For the mobile personas project in India, we need to choose what cities/regions to perform research in.
Note: since users can opt out of sharing usage data, the numbers here are all under-counts as there are (presumably) many users who have not opted in.
This Jupyter notebook running on Simple Wikimedia Analytics Platform (SWAP) requires R, an R kernel, and the following packages:
install.packages(c("devtools", "tidyverse", "lubridate", "glue", "zeallot"))
devtools::install_git("https://gerrit.wikimedia.org/r/wikimedia/discovery/wmf")
devtools::install_git("https://gerrit.wikimedia.org/r/wikimedia/discovery/polloi")
library(magrittr)
library(glue)
library(wmf)
library(zeallot)
What cities and regions in India does the Android app get most usage (here defined as sessions in the last 90 days) from?

Dataset excerpt:

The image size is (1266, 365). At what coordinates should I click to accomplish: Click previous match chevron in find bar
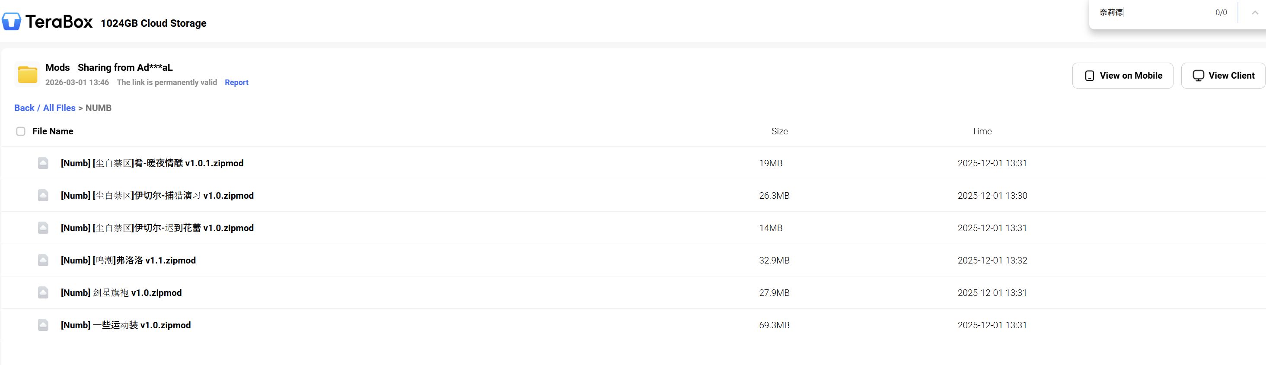1255,13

Required task A: From the notebook above, can you give the part starting with "Note: since users" and going on through "library(wmf)" again, swapping "devtools" for "remotes"?
Required task B:
Answer these about the notebook above:
(i) What platform does the notebook run on?
(ii) Why are the numbers in it under-counts?
(iii) How does it define usage of the Android app?

Exercise result A:
Note: since users can opt out of sharing usage data, the numbers here are all under-counts as there are (presumably) many users who have not opted in.
This Jupyter notebook running on Simple Wikimedia Analytics Platform (SWAP) requires R, an R kernel, and the following packages:
install.packages(c("remotes", "tidyverse", "lubridate", "glue", "zeallot"))
remotes::install_git("https://gerrit.wikimedia.org/r/wikimedia/discovery/wmf")
remotes::install_git("https://gerrit.wikimedia.org/r/wikimedia/discovery/polloi")
library(magrittr)
library(glue)
library(wmf)

Exercise result B:
(i) Simple Wikimedia Analytics Platform (SWAP).
(ii) Users can opt out of sharing usage data, and many presumably have not opted in.
(iii) Sessions in the last 90 days.